━━ Source records

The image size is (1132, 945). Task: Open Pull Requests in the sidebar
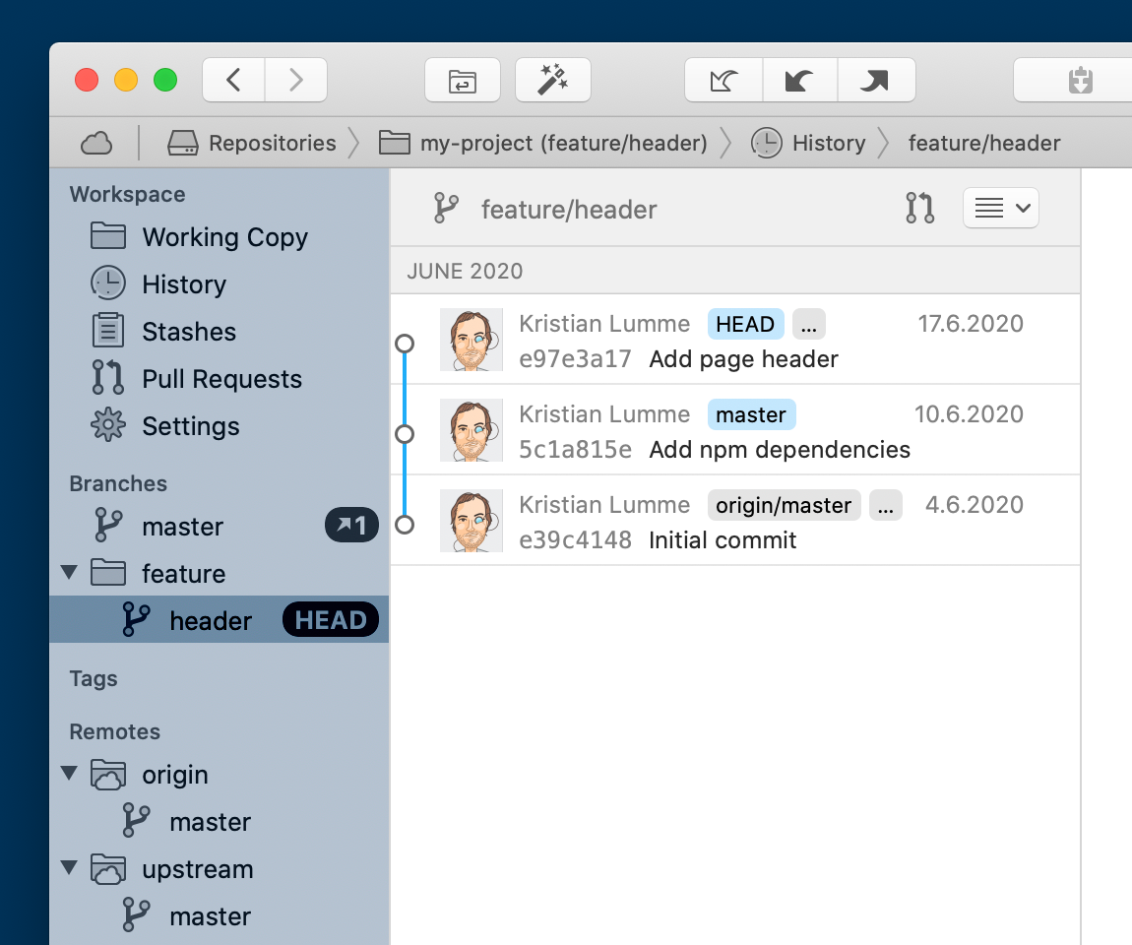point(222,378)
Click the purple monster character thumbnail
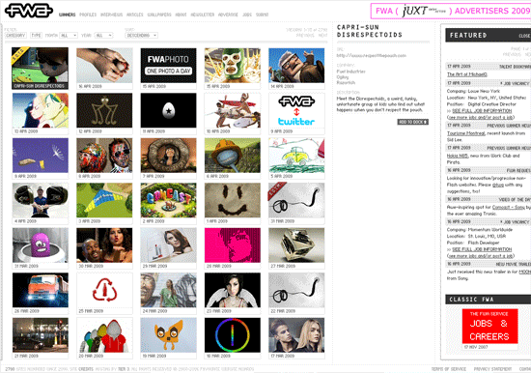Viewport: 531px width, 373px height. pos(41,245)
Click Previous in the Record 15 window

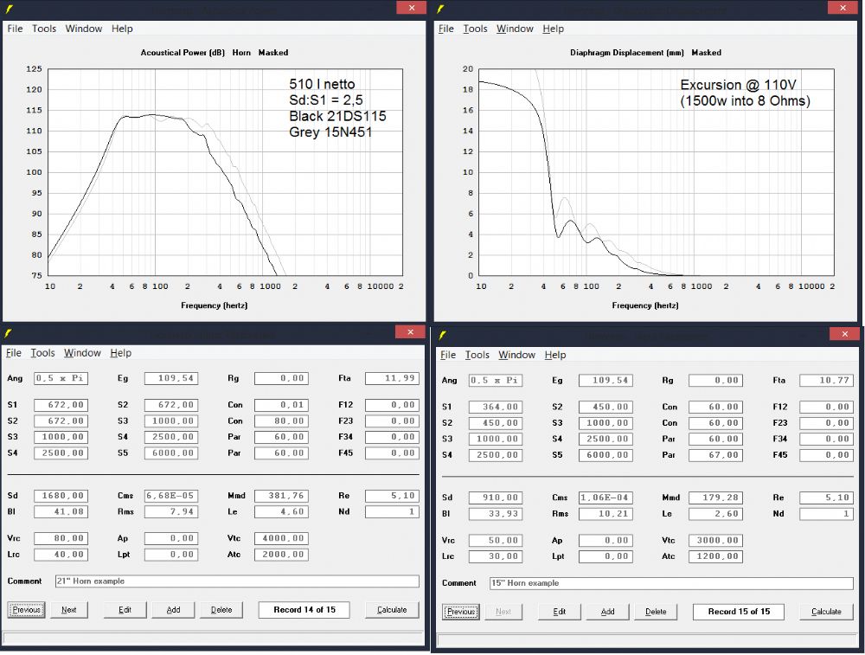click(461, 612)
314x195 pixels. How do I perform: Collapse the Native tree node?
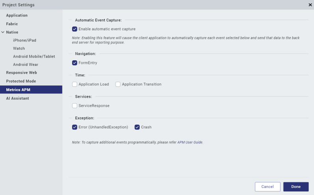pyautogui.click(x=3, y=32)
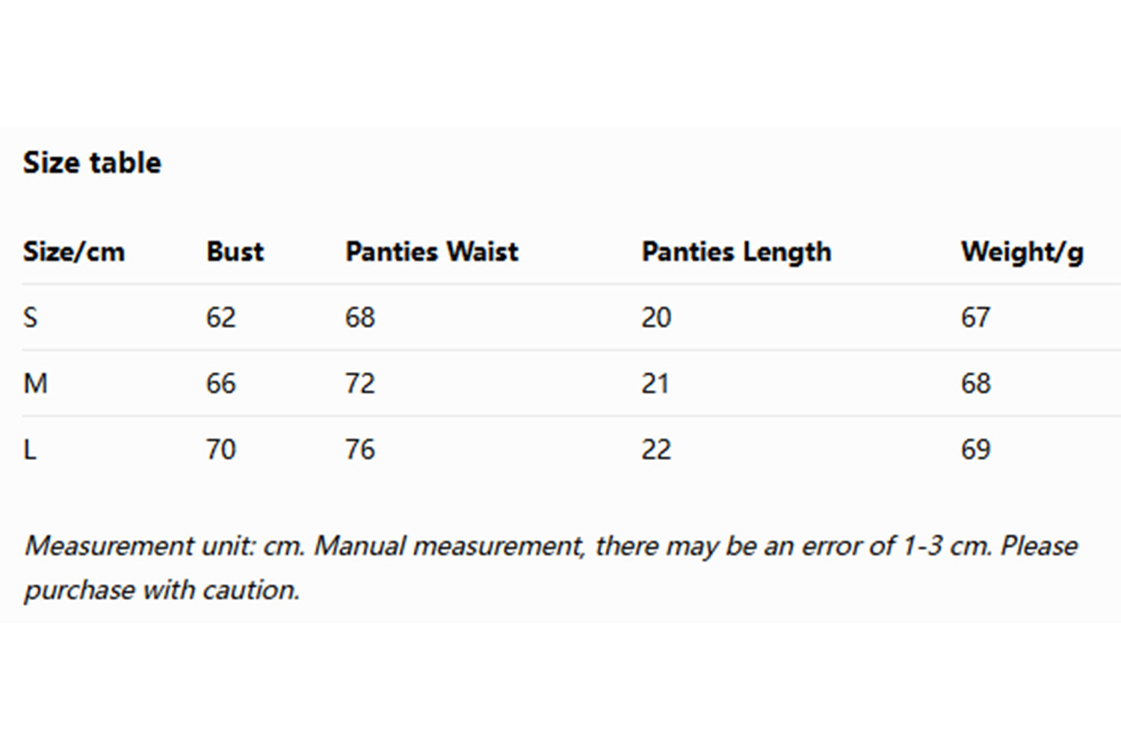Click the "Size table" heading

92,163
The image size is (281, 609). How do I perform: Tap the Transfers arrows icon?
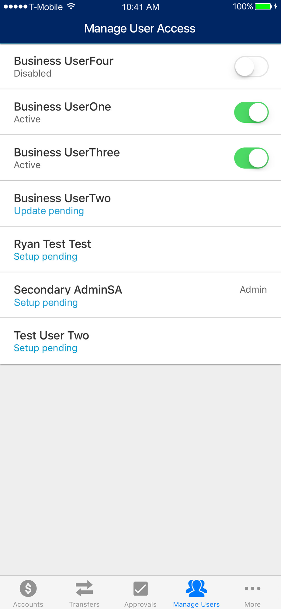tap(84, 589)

━━━━

What the exercise asks - Going from the line with "314x195 pixels. How" to the last line of the listing, write out each line exactly and nothing else. Leave out all pictures.

The completed task -
314x195 pixels. How do I perform: Collapse the Native tree node?
pyautogui.click(x=3, y=32)
Click the "Size table" heading

92,163
The image size is (281, 609). How do I perform: Tap the Transfers arrows icon?
tap(84, 589)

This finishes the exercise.